À travers cet album à l’univers hyper fourni, qu’est-ce que vous voulez transmettre ?
Charles : Qu’il ne faut pas se prendre trop au sérieux. On fait de la musique sérieusement, mais on veut aussi rigoler, délirer, raconter des histoires de Zguen, de guerriers cosmiques… On veut transmettre du fun, de l’énergie, du partage.
Julien : C’est une invitation à faire vriller l’imaginaire, à partir dans tous les sens. On a essayé de construire un univers qui stimule l’imagination. On prend ça au sérieux, mais sans se prendre au sérieux.
Et la suite ? Des idées pour un prochain album ?
Julien : On a déjà des morceaux en gestation. On ne sait pas encore si ce sera un nouveau concept-album. Le dernier nous a pris cinq ans, c’était long. Peut-être un format plus direct. Ou peut-être encore plus perché, qui sait.
Charles : L’objectif, en tout cas, c’est de relâcher un maximum de Zguen. C’est notre mot à nous. Le Zguen, c’est cette énergie qui te fait faire du headbanging, ce qui te prend aux tripes quand t’es sur scène ou dans le public.
Des dates prévues pour défendre l’album ?
Charles : On a tourné depuis mars. Là, l’été est un peu calme. Mais on sera sur le RDB Fest en septembre. C’est un festoche qu’on organise via l’asso de Julien. Et en 2026, on espère tourner en Allemagne, Autriche… On y travaille.
Un conseil pour les jeunes qui veulent monter un groupe ?
Julien : Foncez. C’est la meilleure école. Mais soyez coriaces. Faut bosser tout : son, réglages, technique… Et se lever tôt. Le monde de la musique est exigeant. Aujourd’hui, la production est parfois trop surchargée, trop propre. Et en live, ça déçoit. Il faut être honnête dans ce qu’on propose.

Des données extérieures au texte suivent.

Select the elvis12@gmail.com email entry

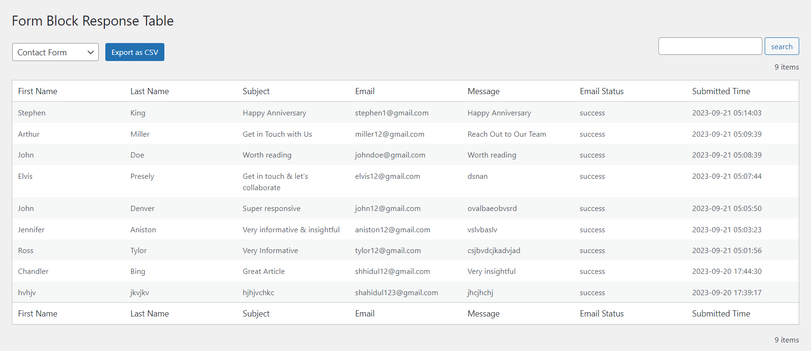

Charles : Et surtout, ne t’accroche pas à ton ego. Un groupe, c’est un terrain d’entente. Faut bosser ensemble. Si tout le monde est content, ça roule.
Merci beaucoup à vous deux. Et si vous passez en Creuse, je viens vous voir !

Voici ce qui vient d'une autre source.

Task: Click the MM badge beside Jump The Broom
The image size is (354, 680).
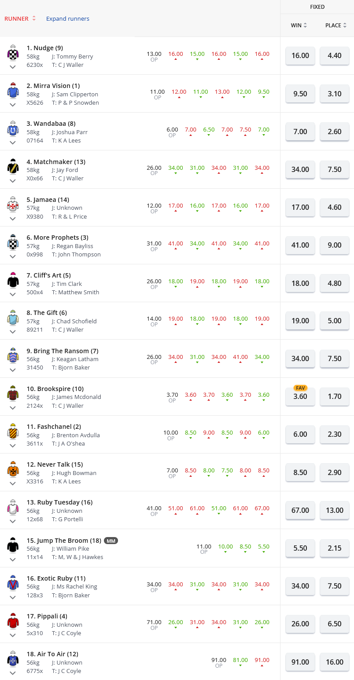Action: [x=111, y=541]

Julien : Carrément ! Merci beaucoup pour l’interview.
Charles : À bientôt, et merci pour ces questions !
Chronique
Avec Ultimate Ninja Storm 2 : Full Zguen, Joe La Truite signe un concept-album aussi barré que cohérent, où punk, métal et psychédélisme s’entrelacent dans un univers narratif inspiré des jeux vidéo. Pensé comme une aventure intergalactique, l’album suit un ninja lancé à la poursuite d’un super-héros disparu, traversant planètes, boss et rebondissements scénaristiques dans un grand délire sonore. Derrière l’absurde, le trio maîtrise parfaitement ses ambiances : riffs acérés, rythmiques explosives, voix multiples, ruptures de ton et textures fouillées. L’univers est visuel jusque dans les arrangements, chaque morceau évoquant un décor, un niveau, une situation. Si le disque peut dérouter à la première écoute, il prend tout son sens dans sa globalité : ici, on entre pour l’aventure et on reste pour le Zguen, cette énergie brute et communicative que le groupe revendique comme moteur. Une proposition audacieuse et jubilatoire, qui assume ses influences sans jamais s’y enfermer.